Pazarda file doluyor mu?
Hayır.
Emekli ay sonunu getirebiliyor mu?
O da hayır.
Ama gökyüzü…
Gökler şen.
Gez baba gezelim,
Uçaklara binelim.
•••
Bir bakmışsınız Afrika’dayız,
Ertesi gün Körfez,
Sonra Avrupa,
Araya Amerika,
Bir de Asya sıkıştırdık mı tamam.
Gezmediği, görmediği ülke kalmadı. Gezmekten bıkmadı, yorulmadı.
Pasaport yoruluyor,
Millet yorulmuyor mu?
O kim?
•••
Bu gezilerin sayısı artık başlı başına bir tablo.
Recep Tayyip Erdoğan, başbakanlık ve cumhurbaşkanlığı dönemlerinde 177 farklı ülkeye yaklaşık 450 kez yurt dışı ziyarette bulundu.
Bazı ülkelere bir kez değil;
İki, üç, beş kez…
Uçaklar kalktı,
Pasaportlar doldu,
Ama mutfaklar hâlâ boş.
•••
Vatandaş uçak biletine bakıyor:
“Bu fiyata ben ancak terminali gezerim” diyor.

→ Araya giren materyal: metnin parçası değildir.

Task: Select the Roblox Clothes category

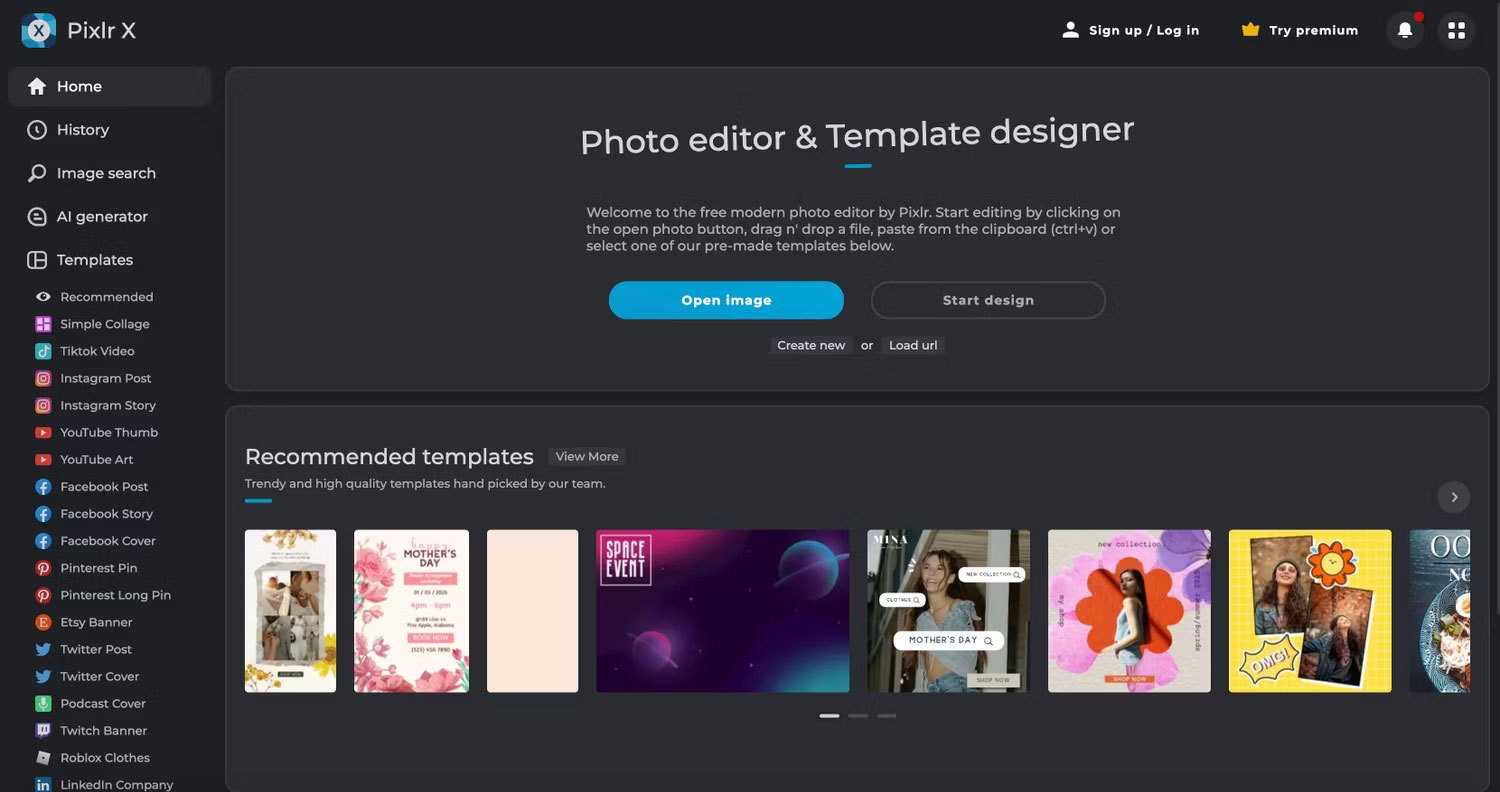Action: (106, 757)
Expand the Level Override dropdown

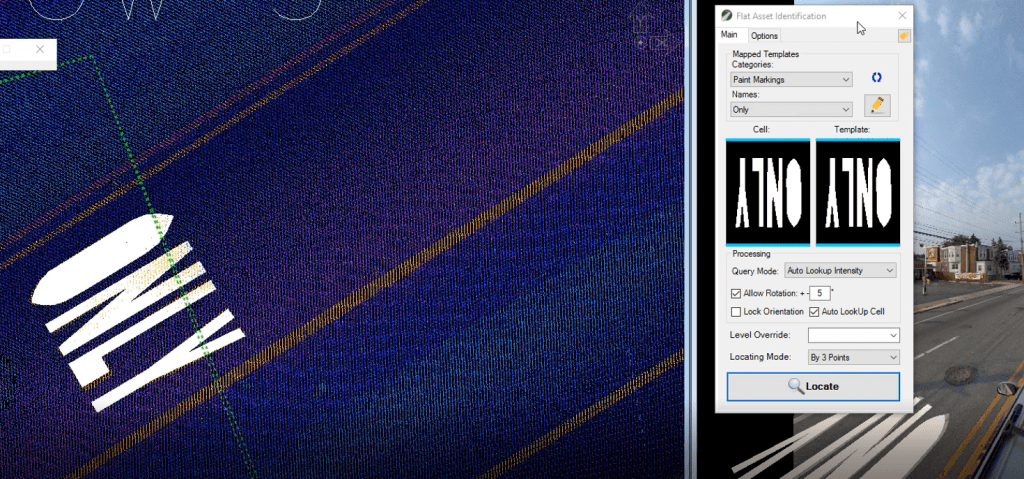pos(853,335)
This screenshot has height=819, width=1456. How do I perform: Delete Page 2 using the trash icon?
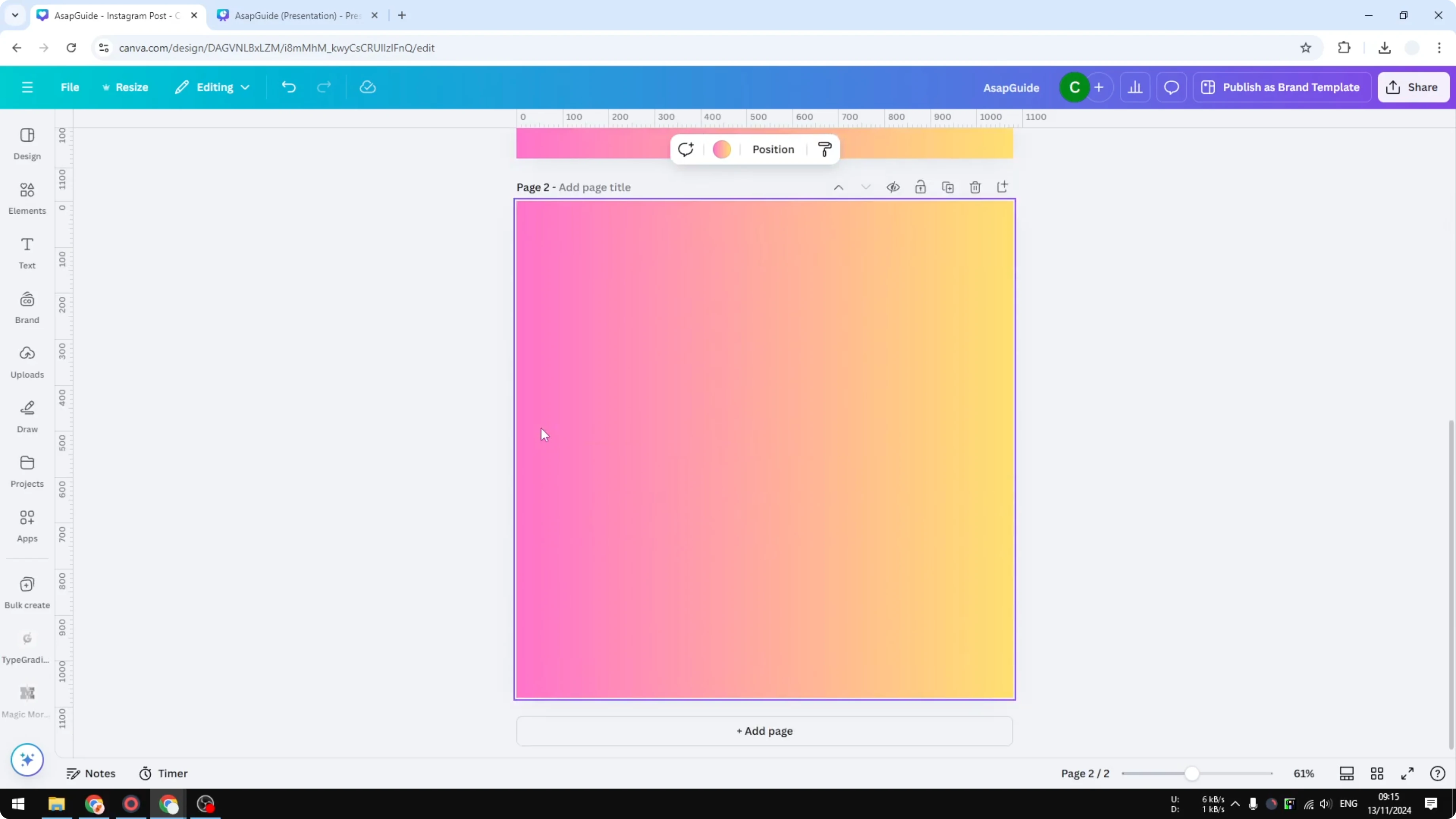click(975, 186)
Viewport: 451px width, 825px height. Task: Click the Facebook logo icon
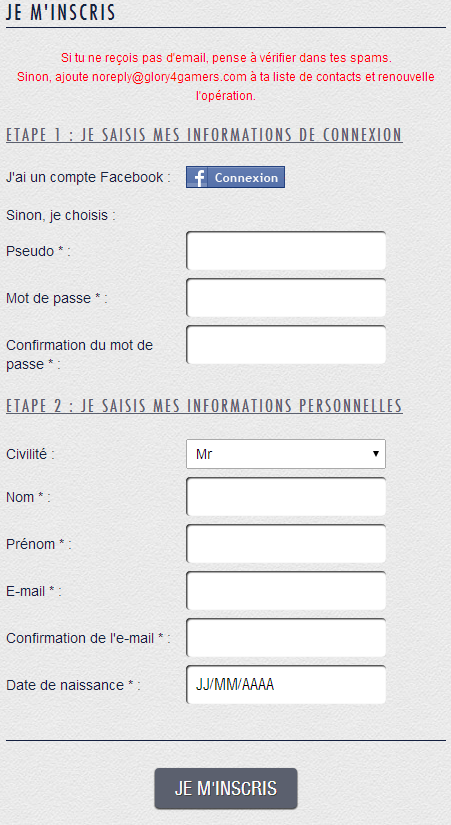click(x=198, y=178)
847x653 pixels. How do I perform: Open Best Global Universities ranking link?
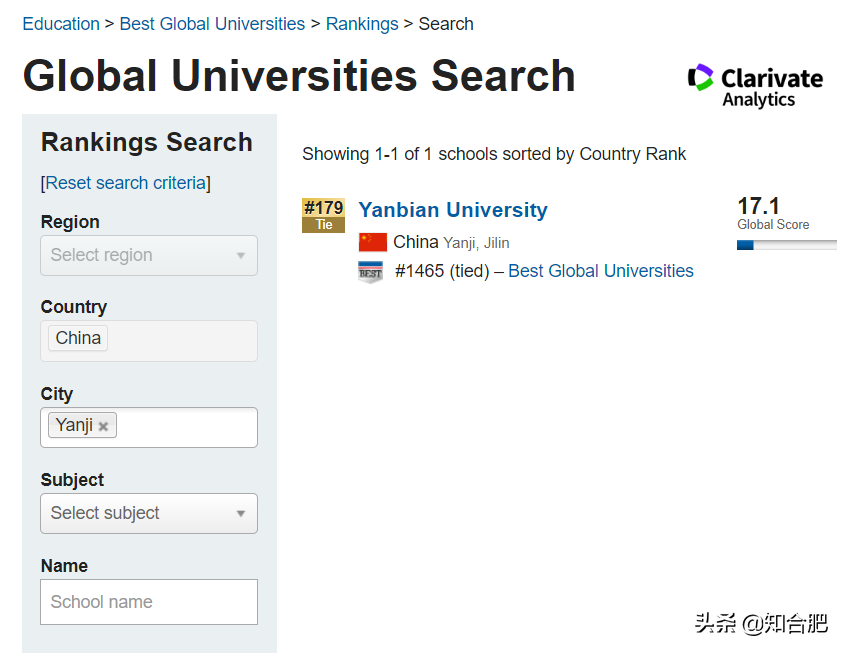(x=601, y=271)
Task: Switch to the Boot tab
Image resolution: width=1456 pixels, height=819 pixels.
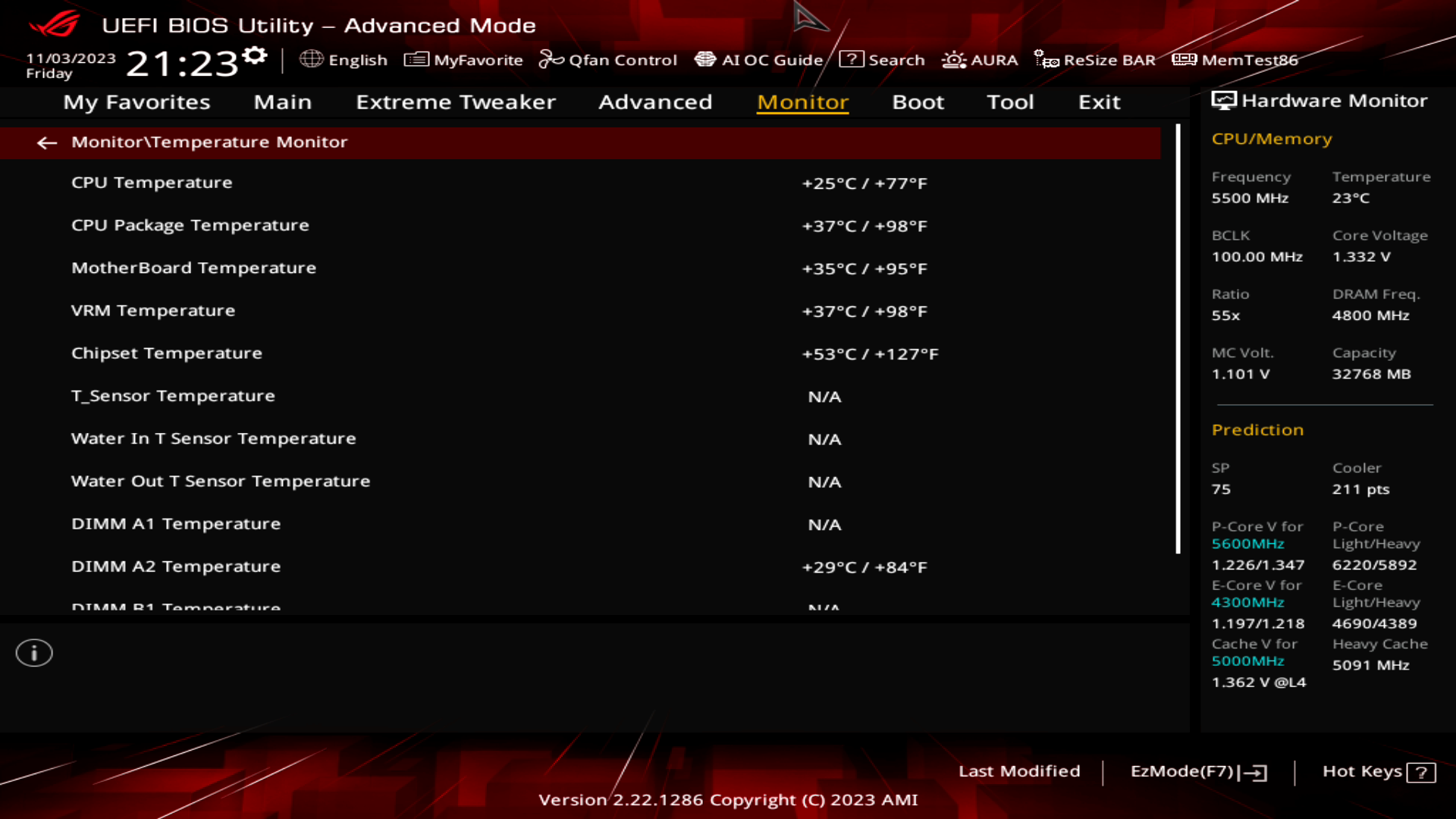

Ama devletin uçağı öyle mi?
Kapıdan gir, koltuğa otur, çayı söyle…
Gökyüzü senin.
Hani derler ya;
“İtibardan tasarruf olmaz.”
Doğru.
Tasarruf zaten hep vatandaştan olur.
*
Ha bir de…
Soru sormayan,
Soracakları soruları önceden yazılı olarak eline alan,
Cevapları da yine önceden hazırlanmış metinden alıp
“haber” diye servis eden
gazeteci kılıklı tipleri de uçağa doldurdun mu…
Tamam.
Ne soru var,
Ne sürpriz.
Ne de hesap.
Mikrofon süs,
Soru formalite,
Cevap zaten hazır.
Uçak dolu,
Sorular boş.
*
Elbette tüm masraflar devletten.
Yani halkın cebinden.
Vergiden, zamdan, faturadan.
Birileri gökyüzünde,
Birileri mutfakta yangınla meşgul.
*
Recep Tayyip Erdoğan’dan söz ediyorum.
Milletvekilliğim sırasında defalarca yazılı ve sözlü soru önergesi verdim.
Merak değildi; kamunun parasını soruyordum.
Hesap sormak, Meclis’in en temel görevidir çünkü.
Sorularım basitti.
Kısa, net, herkesin anlayacağı türdendi.
Cumhurbaşkanının kaç uçağı var?
— Yeteri kadar!
Cumhurbaşkanının koruma sayısı ve maaş bütçesi nedir?
— Yeteri kadar!
Cumhurbaşkanlığına ait kaç makam aracı var?
— Yeteri kadar…
Dış seyahatlere kaç uçak, kaç araçla gidiliyor?
— Yeteri kadar.
Yanıtları aldım.
Hem de hepsini.
Tüm sorularıma verilen yanıt tek tipti,
son derece akılda kalıcıydı:
Yeteri kadar.
*
Bu ülkede rakamlar vatandaşa gelince gizli,
Zam gelince açık.
Şeffaflık dendi mi;
Kapalı kapılar ardında
“Yeteri kadar” denilip geçiliyor.
Bu ülkede rakamlar vatandaşa gelince devlet sırrı,
Zam gelince resmî tebligat.
Şeffaflık mı?
O kelime, uçağın camından aşağı bakarken güzel duruyor.
Millete gelince sabır,
İktidara gelince “itibar”.
Millet kemer sıkar,
Devlet uçağı genişler.
Mutfakta yangın var,
Ama gökyüzünde her şey yolunda.
Sorular sorulmasın diye mikrofonlar susturuldu,
Hesap sorulmasın diye Meclis devre dışı bırakıldı.
Ve bütün bu düzenin özeti tek cümleye sığdırıldı:
— Yeteri kadar.
Bu ülkede artık ne kadar yoksul olduğumuz bilinmez,
Ama kimin ne kadar rahat yaşadığı fazlasıyla bellidir.